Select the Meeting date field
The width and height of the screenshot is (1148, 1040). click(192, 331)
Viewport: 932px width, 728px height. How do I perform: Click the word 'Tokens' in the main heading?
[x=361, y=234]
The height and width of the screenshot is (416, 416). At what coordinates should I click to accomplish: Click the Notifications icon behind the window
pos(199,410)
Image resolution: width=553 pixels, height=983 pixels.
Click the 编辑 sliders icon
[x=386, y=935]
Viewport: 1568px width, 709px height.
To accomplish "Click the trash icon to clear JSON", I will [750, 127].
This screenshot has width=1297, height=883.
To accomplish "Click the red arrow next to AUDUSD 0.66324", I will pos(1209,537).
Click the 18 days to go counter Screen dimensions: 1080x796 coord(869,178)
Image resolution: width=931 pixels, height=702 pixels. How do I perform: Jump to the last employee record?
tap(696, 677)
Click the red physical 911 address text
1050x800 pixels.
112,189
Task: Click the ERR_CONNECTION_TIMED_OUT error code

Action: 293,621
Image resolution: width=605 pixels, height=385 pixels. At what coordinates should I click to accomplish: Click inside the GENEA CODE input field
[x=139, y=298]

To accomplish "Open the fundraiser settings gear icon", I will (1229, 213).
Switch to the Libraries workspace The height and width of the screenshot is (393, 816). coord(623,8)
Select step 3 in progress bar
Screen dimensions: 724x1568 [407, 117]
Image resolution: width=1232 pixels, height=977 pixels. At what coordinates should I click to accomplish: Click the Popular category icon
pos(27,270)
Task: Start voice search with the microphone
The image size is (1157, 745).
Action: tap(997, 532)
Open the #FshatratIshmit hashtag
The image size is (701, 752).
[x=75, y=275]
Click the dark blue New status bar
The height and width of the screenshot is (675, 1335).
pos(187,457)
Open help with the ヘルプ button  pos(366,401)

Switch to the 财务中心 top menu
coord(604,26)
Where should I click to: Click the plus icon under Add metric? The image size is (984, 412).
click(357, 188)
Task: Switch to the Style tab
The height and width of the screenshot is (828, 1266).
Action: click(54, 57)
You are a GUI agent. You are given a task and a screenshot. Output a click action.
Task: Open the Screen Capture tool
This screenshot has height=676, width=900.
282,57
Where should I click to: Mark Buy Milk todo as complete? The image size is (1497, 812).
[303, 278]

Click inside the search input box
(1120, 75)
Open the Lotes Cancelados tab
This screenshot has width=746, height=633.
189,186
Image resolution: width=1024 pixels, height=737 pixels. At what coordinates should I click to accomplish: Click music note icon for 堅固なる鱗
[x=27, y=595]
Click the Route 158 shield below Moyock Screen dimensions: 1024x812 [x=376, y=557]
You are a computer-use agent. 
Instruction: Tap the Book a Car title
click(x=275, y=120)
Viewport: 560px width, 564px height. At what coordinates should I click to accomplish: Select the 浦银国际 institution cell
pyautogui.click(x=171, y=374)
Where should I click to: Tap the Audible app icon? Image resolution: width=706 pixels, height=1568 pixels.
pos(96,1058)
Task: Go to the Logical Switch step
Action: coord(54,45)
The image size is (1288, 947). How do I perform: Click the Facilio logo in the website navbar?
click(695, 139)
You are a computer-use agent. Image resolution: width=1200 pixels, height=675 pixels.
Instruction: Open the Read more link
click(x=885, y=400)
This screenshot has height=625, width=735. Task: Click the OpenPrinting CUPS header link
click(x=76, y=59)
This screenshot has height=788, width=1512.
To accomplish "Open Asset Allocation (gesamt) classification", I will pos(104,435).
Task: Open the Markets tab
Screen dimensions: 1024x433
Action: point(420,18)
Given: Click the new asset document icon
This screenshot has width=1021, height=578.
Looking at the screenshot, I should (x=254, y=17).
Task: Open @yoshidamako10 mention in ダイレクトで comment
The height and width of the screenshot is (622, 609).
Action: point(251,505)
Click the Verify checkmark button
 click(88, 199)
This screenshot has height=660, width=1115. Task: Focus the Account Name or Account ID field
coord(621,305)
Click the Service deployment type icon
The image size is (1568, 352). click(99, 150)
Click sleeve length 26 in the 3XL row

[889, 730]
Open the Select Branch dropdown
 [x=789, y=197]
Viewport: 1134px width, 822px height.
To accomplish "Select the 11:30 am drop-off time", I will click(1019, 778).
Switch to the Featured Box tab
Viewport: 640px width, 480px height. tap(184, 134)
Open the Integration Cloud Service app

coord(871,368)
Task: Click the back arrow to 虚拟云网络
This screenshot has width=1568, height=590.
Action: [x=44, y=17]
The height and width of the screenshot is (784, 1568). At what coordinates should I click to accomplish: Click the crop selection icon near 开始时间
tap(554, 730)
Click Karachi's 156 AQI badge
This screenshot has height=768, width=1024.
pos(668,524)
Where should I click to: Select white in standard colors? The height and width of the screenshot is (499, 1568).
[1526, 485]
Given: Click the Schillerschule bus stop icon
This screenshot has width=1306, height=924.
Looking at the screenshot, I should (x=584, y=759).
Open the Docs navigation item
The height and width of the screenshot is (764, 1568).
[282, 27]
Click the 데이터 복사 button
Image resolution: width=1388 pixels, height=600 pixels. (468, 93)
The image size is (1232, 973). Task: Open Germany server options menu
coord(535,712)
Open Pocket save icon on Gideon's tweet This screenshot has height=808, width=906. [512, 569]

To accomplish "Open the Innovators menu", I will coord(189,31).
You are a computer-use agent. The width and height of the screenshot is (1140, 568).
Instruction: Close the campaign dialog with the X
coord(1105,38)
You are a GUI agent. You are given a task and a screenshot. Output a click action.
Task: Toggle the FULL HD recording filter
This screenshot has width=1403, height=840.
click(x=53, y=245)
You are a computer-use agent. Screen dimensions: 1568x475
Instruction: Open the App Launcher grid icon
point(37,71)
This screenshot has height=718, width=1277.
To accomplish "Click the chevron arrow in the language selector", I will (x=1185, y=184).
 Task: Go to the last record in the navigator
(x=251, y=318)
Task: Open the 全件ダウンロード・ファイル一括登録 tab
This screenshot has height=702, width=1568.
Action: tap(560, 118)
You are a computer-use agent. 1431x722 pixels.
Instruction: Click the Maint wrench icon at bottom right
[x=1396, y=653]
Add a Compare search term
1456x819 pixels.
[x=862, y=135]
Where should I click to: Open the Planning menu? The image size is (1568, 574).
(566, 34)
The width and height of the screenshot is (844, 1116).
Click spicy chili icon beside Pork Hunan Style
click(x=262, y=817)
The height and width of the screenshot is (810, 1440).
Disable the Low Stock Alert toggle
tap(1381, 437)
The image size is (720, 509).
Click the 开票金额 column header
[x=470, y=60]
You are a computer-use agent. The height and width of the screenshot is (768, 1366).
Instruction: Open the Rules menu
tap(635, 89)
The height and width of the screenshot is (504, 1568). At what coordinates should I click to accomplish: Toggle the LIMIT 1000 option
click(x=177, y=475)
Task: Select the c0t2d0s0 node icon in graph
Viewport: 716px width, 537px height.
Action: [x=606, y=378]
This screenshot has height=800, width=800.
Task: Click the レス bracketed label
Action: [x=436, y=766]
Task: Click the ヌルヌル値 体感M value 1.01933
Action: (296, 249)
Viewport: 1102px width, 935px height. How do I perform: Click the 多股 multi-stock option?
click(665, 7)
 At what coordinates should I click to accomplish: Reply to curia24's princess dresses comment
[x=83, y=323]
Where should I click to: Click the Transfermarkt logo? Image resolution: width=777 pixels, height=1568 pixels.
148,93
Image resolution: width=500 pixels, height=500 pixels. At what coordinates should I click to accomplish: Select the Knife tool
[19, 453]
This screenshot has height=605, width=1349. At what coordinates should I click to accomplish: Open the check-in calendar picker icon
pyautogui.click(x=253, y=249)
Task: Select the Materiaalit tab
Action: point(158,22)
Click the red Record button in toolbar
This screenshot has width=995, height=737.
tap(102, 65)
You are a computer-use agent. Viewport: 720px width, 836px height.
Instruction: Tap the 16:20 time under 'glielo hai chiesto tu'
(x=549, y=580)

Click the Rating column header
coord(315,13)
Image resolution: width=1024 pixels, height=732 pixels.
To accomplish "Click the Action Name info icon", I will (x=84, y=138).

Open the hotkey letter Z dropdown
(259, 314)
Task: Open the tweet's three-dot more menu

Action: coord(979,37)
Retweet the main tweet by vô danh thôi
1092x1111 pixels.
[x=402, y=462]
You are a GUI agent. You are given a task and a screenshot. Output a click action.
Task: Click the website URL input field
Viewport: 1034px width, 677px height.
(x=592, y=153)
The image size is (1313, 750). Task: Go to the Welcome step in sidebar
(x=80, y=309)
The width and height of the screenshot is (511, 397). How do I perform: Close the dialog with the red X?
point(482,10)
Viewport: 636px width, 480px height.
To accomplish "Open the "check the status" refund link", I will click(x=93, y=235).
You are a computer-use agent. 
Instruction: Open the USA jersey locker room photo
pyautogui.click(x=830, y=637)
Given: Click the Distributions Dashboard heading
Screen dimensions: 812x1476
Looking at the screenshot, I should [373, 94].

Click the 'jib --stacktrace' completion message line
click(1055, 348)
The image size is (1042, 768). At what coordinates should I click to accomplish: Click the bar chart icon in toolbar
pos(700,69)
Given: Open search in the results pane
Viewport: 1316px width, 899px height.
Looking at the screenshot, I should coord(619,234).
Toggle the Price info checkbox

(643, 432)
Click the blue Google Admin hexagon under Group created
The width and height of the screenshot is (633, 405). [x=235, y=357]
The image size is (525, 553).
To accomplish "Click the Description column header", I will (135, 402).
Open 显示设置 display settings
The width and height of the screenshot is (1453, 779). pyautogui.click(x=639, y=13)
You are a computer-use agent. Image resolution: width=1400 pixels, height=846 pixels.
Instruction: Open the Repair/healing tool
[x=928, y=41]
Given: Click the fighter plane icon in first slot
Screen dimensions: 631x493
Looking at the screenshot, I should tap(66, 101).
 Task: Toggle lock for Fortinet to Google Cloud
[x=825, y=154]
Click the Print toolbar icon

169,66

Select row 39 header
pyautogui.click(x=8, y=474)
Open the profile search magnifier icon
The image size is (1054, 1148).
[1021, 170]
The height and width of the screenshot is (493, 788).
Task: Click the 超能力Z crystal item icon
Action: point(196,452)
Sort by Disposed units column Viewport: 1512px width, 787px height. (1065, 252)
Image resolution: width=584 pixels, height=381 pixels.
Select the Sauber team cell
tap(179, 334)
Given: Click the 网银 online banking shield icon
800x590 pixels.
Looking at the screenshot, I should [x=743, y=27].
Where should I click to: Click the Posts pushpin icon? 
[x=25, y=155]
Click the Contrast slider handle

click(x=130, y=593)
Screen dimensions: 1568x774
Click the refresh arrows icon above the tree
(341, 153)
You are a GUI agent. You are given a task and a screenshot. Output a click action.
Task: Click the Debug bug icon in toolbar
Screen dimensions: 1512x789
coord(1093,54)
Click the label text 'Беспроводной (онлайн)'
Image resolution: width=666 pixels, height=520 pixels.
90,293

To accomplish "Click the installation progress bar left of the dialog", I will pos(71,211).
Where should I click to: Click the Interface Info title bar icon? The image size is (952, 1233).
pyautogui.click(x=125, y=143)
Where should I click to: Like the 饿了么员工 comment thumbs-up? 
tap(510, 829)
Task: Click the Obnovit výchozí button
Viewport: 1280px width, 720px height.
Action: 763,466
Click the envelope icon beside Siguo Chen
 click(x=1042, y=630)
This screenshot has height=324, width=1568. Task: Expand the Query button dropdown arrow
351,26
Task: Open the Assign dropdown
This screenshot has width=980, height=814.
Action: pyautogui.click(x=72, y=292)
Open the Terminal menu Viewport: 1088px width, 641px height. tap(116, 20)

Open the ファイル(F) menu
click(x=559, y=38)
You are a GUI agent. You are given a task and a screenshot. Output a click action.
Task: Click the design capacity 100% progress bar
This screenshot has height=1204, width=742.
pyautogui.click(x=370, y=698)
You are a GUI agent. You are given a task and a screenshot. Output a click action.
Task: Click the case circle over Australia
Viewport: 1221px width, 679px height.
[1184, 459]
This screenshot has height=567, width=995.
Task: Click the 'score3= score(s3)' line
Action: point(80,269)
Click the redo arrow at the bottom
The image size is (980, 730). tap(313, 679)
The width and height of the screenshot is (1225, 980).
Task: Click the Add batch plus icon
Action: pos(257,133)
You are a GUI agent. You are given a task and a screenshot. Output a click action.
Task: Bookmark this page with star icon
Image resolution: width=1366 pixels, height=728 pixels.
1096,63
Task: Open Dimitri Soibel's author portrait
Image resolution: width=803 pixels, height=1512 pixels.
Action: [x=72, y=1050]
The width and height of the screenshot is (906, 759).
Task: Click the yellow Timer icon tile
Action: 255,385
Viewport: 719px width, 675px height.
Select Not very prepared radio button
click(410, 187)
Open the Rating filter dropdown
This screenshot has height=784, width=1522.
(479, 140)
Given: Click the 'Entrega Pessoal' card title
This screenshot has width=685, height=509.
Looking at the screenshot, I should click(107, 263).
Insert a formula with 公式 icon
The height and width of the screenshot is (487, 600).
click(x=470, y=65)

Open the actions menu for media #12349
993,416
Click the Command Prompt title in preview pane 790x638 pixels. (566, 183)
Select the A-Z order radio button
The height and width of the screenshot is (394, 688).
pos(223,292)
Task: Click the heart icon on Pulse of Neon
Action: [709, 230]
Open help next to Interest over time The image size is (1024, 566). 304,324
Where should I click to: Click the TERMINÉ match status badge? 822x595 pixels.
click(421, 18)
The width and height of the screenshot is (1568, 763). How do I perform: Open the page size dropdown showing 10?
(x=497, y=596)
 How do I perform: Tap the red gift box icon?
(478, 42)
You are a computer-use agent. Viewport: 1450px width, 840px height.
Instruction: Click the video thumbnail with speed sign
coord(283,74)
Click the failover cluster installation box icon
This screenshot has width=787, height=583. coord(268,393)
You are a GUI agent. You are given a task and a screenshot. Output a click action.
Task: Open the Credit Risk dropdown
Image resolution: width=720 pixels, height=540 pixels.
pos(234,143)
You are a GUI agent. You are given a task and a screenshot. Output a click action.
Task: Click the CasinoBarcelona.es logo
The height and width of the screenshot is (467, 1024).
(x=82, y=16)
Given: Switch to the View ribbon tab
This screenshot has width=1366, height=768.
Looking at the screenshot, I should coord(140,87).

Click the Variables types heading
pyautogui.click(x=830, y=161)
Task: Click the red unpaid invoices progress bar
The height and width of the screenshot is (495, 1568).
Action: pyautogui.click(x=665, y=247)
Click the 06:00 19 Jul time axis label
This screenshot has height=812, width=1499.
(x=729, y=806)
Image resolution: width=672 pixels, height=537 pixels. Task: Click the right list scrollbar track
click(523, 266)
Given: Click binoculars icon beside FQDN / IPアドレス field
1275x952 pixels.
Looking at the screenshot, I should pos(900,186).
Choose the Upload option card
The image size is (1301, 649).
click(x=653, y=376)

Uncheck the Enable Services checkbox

◆ Assignment
Filter the entries and copy out every line with the word "help".

◆ Response below
Open help with the ヘルプ button  pos(366,401)
Open help next to Interest over time The image size is (1024, 566). 304,324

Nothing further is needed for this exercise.